In the last week, the residents of Tsur Baher, Sheikh Sa'ad, Abu Dis and Voloja have been informed of new expropriations for another 17 kilometers of the "Jerusalem envelope." And the new orders are redrawing the face of Jerusalem. ![]() Nearly in secret, under cover
of "security needs," the most dramatic
change since the city was unified after the 1967 war is now taking
place. In 1967, the Israeli government removed the physical barriers
between the east and west of the city, between Jews and Arabs. Now the
government is putting up physical barriers between Arab residents and
their relatives, Arab pupils and their schools. The fence cuts off East
Jerusalem from the West Bank, between 300,000 on one side, their
relatives on the other, including a quarter million residents of East
Jerusalem and 50,000 West Bankers.
If the Temple Mount is taken as
the center of a clock, then the fence
goes from 2 P.M. to 7 P.M. and all it takes is a glance at a map to
realize that the route has very little to do with security. What does
the finger pointing at Rachel's Tomb (and the imprisonment of some
40-60 Palestinian families inside the fenced finger) have to do with
the security of Jerusalem? It is difficult not to think that the
principle guiding the planners of this new Jerusalem was to strangle
the Palestinian neighborhoods with a contiguous corridor of Jewish
settlements. The fence fills in the missing links until the Housing
Ministry fills them in with subsidized housing.
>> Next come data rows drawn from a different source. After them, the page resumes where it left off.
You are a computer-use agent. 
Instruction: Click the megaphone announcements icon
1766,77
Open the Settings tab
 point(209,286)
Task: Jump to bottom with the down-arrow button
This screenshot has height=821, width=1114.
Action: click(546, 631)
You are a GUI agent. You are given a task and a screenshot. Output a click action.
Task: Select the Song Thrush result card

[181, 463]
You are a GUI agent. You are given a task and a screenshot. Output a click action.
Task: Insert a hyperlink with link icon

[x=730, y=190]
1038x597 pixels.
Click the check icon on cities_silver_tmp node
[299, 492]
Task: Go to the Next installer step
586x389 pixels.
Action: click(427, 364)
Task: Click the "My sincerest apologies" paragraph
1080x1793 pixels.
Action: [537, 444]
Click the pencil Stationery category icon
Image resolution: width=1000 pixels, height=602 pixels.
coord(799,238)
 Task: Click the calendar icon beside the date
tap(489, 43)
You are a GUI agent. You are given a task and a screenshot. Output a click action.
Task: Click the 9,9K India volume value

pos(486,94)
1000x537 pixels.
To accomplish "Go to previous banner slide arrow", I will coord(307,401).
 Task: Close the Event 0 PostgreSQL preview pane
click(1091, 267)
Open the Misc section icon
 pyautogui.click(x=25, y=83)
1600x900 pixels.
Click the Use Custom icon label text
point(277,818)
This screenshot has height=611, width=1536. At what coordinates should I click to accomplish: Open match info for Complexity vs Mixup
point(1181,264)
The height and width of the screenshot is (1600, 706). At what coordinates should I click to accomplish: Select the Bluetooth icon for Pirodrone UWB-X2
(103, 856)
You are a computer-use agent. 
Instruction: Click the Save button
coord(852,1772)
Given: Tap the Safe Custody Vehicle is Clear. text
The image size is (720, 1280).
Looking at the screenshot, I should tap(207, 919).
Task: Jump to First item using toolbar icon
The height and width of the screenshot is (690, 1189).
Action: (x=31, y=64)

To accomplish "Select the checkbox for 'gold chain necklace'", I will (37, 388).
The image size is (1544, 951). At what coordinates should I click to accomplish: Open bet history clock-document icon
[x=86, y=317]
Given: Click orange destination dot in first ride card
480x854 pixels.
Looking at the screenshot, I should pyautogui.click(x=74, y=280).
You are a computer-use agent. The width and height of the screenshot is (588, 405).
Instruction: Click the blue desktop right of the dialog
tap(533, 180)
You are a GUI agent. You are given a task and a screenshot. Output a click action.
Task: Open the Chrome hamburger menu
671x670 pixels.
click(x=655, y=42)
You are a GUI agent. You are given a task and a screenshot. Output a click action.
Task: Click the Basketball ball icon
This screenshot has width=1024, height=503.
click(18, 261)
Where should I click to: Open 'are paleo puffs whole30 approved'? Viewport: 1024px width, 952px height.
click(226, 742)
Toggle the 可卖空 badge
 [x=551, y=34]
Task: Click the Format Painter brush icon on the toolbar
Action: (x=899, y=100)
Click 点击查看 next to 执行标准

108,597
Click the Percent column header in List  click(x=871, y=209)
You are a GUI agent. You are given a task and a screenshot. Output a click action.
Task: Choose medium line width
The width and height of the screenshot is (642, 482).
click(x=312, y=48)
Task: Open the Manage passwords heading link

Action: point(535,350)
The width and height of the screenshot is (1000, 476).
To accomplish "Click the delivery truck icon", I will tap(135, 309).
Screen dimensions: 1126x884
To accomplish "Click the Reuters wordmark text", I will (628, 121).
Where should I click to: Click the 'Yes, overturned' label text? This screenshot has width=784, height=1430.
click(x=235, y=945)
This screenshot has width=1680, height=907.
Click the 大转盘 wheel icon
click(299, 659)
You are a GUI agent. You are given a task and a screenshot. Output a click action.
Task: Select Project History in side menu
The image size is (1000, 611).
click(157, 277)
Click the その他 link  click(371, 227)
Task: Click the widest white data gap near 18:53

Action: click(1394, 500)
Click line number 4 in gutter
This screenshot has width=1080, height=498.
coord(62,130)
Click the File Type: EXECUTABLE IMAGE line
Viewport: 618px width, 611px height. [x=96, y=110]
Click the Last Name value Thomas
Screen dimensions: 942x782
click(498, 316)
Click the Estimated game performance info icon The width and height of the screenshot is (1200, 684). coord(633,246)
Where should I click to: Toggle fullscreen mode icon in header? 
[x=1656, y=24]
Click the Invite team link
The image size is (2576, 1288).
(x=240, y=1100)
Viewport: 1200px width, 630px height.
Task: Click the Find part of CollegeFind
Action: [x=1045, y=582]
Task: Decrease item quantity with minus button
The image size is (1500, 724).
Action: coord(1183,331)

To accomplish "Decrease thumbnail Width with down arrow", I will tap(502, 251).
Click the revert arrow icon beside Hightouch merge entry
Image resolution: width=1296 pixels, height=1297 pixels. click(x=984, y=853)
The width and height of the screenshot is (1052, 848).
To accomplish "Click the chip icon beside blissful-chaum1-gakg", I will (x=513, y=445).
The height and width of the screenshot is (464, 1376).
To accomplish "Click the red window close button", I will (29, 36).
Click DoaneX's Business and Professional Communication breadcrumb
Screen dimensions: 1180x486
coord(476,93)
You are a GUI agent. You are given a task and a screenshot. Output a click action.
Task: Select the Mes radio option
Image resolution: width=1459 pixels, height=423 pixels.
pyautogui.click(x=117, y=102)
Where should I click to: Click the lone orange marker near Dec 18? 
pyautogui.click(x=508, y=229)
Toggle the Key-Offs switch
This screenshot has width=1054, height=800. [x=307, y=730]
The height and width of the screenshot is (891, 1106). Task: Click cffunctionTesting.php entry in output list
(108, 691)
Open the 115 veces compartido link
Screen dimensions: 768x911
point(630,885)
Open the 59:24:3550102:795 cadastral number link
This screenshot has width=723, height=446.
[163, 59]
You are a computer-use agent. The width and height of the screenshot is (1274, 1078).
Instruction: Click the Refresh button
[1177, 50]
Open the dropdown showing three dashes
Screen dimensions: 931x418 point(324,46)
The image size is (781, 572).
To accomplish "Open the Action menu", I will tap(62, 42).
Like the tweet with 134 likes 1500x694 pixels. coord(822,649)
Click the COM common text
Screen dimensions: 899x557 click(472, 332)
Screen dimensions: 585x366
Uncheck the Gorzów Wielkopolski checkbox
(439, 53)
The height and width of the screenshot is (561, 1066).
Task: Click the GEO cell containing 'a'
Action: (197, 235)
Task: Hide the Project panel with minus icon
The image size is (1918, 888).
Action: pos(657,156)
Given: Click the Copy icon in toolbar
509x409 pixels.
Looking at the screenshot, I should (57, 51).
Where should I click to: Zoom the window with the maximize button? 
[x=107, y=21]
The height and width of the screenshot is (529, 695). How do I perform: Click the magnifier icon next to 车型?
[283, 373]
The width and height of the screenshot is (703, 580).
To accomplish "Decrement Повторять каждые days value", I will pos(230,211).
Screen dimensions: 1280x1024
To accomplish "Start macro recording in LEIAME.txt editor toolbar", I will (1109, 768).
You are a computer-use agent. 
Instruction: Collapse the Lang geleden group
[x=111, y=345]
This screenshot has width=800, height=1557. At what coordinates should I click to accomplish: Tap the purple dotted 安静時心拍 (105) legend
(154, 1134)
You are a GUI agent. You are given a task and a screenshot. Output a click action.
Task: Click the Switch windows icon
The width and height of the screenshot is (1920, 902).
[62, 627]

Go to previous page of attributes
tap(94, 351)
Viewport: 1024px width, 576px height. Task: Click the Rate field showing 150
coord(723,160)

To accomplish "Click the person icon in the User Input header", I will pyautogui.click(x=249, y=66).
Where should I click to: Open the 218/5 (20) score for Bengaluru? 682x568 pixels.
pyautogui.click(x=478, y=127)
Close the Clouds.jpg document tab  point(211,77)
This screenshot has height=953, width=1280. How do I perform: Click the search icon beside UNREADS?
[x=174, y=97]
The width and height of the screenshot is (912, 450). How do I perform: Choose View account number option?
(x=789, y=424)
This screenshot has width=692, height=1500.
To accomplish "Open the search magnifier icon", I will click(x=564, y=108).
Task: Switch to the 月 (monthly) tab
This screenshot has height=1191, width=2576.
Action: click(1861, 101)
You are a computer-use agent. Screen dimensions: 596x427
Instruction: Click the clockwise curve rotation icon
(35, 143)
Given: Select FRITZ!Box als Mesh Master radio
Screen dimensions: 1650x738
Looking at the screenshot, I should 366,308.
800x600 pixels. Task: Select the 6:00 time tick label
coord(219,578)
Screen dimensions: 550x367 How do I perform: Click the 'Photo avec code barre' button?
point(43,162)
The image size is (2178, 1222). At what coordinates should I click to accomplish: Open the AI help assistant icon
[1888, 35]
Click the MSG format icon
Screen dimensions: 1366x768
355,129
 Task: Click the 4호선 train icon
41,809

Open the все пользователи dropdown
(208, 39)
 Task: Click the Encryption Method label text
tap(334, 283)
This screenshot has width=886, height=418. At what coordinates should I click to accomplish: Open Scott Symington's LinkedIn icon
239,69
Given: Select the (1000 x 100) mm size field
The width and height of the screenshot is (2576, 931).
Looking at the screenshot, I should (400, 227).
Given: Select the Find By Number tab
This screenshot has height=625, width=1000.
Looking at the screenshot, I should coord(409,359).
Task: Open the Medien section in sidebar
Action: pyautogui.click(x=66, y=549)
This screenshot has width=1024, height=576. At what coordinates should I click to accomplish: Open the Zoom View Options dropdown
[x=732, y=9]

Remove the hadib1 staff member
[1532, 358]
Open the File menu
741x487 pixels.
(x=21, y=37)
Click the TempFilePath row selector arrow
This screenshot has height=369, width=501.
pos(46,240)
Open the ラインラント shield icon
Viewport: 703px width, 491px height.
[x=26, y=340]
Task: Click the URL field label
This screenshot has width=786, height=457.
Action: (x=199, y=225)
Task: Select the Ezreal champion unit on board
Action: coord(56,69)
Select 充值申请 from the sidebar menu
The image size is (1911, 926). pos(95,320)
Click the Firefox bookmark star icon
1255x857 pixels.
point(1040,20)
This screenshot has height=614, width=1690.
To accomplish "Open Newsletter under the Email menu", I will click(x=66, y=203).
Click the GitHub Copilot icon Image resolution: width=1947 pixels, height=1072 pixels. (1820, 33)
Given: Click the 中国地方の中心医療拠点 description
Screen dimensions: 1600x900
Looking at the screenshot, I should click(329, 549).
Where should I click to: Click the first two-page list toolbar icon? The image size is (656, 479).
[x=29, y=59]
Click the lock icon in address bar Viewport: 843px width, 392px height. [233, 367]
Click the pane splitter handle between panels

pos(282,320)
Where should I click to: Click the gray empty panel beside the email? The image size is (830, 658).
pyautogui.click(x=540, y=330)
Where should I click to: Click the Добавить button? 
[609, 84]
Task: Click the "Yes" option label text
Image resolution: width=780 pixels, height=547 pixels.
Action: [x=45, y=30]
The new orders pull Mt. Gilo
out of the West Bank, annexing it to
Jerusalem. From there, the fence draws Israeli territorial contiguity
to Gilo and the approaches to Har Homa. Heading north, it cuts in half
Tsur Baher and moves hundreds of people, Palestinian residents of
Israel (with blue ID cards) to outside the fence. Then it surrounds
Sheikh Sa'ad and its neighbor, Arb Suhara, which is inside Jerusalem's
municipal jurisdiction. Other orders will divide Abu Dis. Dozens of
families, Jerusalemites for generations, will suddenly discover that
the view from their windows is no longer the city but an
eight-meter-high concrete wall. In other places, the wall will run
through courtyards and across streets.
Another fence will head east to
the villagers of Azzariyeh and Abu Dis,
which are on the eastern threshold of the city, and from there to the
Ma'ale Adumim junction. West bankers, whose neighborhoods are inside
the "Jerusalem envelope" fence, like Anata, A Ram and Dihiyat al Barid,
will be considered illegal the minute they step out their front door
onto the main street of their neighborhoods.
It's no accident that East
Jerusalem has been relatively quiet since
the start of the intifada. In light of the sheer destruction in
Bethlehem to the south and Ramallah in the north, the eastern
Jerusalemites preferred to look westward, to their neighbors and jobs
in the western part of the city.
When Prime Minister Ariel
Sharon decided to implement his plan for
Palestinian enclaves over 45 percent of the West Bank, did he take into
account that those who treat East Jerusalem like Ramallah should expect
the same attitude back? The difference is that the residents of the
capital won't have to use subterfuge to get a car bomb into Israel.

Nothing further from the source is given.